[Stored items]
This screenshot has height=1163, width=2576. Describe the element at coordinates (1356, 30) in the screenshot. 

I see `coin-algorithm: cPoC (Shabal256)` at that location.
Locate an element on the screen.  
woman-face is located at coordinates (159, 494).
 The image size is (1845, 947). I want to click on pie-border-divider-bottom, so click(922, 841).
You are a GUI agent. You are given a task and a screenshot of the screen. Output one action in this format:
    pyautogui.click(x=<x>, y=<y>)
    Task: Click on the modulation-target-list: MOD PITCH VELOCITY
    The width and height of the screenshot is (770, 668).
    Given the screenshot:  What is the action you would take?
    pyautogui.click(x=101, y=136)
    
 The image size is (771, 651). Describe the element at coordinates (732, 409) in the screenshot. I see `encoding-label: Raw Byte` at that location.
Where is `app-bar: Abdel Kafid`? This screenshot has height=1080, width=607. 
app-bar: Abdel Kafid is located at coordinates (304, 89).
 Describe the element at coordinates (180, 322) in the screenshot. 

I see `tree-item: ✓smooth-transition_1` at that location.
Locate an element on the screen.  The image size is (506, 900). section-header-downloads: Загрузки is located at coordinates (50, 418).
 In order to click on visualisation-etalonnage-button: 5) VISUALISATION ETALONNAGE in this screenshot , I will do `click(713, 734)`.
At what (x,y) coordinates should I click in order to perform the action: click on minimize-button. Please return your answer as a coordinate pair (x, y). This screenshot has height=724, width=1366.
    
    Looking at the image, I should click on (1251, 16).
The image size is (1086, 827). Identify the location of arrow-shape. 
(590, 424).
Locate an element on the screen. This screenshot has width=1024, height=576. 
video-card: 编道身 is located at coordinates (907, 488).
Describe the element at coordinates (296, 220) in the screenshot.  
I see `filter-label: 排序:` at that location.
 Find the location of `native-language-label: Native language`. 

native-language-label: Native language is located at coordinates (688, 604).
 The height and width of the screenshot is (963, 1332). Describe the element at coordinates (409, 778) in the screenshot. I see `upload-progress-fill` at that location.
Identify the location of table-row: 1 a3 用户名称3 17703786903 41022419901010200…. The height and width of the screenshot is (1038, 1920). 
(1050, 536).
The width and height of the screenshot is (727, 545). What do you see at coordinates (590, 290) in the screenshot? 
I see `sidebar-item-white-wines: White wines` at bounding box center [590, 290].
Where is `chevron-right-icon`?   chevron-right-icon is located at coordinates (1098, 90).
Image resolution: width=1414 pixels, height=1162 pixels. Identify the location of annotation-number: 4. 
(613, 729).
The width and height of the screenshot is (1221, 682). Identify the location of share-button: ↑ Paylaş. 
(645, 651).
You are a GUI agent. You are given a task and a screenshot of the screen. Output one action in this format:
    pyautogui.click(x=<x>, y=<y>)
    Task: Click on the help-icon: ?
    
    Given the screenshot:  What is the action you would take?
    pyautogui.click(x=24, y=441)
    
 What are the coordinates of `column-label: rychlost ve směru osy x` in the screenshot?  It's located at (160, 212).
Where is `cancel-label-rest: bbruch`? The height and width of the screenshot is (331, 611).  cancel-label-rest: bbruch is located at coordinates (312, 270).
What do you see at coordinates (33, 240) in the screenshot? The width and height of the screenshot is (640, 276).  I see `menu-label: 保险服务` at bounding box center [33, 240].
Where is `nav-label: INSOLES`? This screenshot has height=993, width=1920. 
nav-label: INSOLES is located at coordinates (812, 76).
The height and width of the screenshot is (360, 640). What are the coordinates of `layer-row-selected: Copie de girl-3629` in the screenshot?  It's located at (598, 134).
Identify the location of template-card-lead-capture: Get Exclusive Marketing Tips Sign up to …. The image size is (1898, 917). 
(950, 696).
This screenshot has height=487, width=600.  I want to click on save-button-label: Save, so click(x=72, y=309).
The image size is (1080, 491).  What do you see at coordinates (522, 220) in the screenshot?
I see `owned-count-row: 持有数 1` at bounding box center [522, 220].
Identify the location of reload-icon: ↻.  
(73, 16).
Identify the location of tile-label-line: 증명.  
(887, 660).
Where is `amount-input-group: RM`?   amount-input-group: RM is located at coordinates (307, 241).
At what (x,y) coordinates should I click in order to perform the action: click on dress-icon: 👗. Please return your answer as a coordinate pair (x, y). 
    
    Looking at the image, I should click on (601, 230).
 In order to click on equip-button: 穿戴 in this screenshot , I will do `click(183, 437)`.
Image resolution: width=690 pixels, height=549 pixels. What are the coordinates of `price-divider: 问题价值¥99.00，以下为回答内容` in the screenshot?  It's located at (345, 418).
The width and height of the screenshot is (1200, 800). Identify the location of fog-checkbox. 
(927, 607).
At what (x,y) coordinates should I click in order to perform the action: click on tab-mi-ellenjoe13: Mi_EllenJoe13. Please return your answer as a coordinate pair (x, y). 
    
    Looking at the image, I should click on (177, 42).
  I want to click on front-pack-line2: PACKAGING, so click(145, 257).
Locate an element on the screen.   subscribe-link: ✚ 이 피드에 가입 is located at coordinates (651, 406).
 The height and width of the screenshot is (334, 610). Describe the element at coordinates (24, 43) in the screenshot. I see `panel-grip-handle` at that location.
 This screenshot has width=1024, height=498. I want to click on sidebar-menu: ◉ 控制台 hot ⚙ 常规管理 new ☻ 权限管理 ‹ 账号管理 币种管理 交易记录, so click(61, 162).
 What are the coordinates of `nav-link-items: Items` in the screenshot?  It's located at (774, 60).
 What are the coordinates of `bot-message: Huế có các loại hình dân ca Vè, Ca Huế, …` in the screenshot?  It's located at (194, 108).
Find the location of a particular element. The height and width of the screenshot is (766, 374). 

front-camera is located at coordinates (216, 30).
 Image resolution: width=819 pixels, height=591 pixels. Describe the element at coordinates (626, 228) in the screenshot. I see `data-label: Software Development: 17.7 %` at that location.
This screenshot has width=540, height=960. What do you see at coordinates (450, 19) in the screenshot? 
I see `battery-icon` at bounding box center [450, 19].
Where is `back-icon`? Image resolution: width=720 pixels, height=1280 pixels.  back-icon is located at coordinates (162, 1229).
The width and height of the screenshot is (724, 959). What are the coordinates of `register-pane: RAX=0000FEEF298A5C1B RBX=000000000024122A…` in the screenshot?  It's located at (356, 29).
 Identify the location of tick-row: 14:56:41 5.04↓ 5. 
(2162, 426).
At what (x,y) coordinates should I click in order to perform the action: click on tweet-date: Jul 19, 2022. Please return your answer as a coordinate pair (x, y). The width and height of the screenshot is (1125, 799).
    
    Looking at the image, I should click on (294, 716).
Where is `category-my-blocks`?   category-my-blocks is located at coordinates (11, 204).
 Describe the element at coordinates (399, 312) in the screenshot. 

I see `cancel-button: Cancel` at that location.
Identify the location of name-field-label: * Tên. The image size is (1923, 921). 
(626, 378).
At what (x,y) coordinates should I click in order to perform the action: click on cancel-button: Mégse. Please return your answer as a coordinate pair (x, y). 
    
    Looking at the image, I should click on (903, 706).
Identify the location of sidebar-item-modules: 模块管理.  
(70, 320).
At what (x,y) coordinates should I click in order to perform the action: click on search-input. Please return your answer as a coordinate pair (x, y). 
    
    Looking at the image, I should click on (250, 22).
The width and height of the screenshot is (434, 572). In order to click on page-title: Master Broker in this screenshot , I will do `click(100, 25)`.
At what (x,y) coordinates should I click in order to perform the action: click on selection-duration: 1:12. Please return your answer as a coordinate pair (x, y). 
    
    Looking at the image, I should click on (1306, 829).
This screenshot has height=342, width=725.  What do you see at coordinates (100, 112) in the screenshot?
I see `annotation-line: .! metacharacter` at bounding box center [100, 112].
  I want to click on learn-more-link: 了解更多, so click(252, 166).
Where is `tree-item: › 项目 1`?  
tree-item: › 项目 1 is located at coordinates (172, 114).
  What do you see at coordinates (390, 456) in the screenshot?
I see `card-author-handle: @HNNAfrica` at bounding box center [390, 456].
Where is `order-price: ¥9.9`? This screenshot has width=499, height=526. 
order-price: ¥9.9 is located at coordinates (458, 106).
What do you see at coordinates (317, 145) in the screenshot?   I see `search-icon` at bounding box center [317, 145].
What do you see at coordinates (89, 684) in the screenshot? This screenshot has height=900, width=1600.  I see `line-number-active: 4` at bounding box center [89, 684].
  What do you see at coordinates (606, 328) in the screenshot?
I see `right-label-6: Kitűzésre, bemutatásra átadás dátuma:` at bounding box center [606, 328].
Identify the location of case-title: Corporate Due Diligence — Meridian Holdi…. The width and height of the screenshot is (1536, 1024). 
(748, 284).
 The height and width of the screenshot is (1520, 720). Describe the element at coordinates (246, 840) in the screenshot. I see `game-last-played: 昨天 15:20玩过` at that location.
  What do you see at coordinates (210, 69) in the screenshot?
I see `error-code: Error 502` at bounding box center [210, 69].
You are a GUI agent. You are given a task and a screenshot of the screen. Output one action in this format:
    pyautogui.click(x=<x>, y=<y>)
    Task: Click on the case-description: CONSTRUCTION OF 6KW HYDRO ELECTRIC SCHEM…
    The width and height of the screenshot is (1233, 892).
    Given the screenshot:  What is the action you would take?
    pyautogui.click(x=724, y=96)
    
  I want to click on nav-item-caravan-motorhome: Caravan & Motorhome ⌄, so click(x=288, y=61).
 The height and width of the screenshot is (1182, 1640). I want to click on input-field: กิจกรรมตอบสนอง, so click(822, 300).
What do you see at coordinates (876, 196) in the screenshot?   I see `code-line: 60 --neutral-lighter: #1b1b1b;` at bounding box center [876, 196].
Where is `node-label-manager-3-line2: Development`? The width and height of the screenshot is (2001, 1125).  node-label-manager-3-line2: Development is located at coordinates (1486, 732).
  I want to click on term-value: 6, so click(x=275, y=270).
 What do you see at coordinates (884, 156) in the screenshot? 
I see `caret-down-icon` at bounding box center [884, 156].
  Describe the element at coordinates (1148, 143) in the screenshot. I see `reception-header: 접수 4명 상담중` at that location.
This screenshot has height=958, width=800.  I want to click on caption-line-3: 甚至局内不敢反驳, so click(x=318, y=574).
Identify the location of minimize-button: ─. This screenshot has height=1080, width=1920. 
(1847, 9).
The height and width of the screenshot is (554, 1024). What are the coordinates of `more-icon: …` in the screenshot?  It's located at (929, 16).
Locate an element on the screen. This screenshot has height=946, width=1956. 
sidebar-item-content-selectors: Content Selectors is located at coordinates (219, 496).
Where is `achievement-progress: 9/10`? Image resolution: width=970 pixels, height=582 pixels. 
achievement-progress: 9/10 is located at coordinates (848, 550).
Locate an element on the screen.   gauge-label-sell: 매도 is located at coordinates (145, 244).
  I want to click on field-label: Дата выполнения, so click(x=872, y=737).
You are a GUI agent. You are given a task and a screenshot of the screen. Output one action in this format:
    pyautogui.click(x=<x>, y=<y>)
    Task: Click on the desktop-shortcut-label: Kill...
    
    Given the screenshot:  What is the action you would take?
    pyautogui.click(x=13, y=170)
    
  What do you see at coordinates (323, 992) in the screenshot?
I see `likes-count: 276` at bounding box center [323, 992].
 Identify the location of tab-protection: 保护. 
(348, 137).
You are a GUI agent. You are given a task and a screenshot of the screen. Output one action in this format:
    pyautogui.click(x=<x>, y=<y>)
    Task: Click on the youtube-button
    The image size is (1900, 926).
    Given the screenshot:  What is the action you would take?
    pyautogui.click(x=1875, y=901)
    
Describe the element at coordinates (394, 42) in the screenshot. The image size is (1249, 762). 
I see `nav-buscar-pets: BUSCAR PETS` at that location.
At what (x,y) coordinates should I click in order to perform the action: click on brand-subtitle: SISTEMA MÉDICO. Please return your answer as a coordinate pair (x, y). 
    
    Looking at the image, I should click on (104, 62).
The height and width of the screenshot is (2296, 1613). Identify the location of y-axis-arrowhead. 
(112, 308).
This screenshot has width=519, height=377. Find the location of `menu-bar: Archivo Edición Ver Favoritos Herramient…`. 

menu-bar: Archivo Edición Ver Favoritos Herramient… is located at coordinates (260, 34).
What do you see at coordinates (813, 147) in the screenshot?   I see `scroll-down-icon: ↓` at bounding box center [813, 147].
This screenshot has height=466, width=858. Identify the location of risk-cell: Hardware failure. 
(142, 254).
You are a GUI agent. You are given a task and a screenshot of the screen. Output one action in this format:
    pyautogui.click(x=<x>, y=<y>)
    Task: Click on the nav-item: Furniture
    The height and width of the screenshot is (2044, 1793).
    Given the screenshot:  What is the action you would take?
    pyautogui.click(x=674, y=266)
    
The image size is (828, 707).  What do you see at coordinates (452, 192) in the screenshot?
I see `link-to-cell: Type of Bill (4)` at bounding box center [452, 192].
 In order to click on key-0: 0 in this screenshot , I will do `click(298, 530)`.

- [Exercise]:
Identify each line in the records above that contains the string "Please", matching case exactly, and copy every such line in full.

- [Task result]:
At what (x,y) coordinates should I click in order to perform the action: click on minimize-button. Please return your answer as a coordinate pair (x, y). This screenshot has height=724, width=1366.
At what (x,y) coordinates should I click in order to perform the action: click on dress-icon: 👗. Please return your answer as a coordinate pair (x, y). 
At what (x,y) coordinates should I click in order to perform the action: click on tab-mi-ellenjoe13: Mi_EllenJoe13. Please return your answer as a coordinate pair (x, y). 
At what (x,y) coordinates should I click in order to perform the action: click on tweet-date: Jul 19, 2022. Please return your answer as a coordinate pair (x, y). The width and height of the screenshot is (1125, 799).
At what (x,y) coordinates should I click in order to perform the action: click on cancel-button: Mégse. Please return your answer as a coordinate pair (x, y). 
At what (x,y) coordinates should I click in order to perform the action: click on search-input. Please return your answer as a coordinate pair (x, y). 
At what (x,y) coordinates should I click in order to perform the action: click on selection-duration: 1:12. Please return your answer as a coordinate pair (x, y). 
At what (x,y) coordinates should I click in order to perform the action: click on brand-subtitle: SISTEMA MÉDICO. Please return your answer as a coordinate pair (x, y). 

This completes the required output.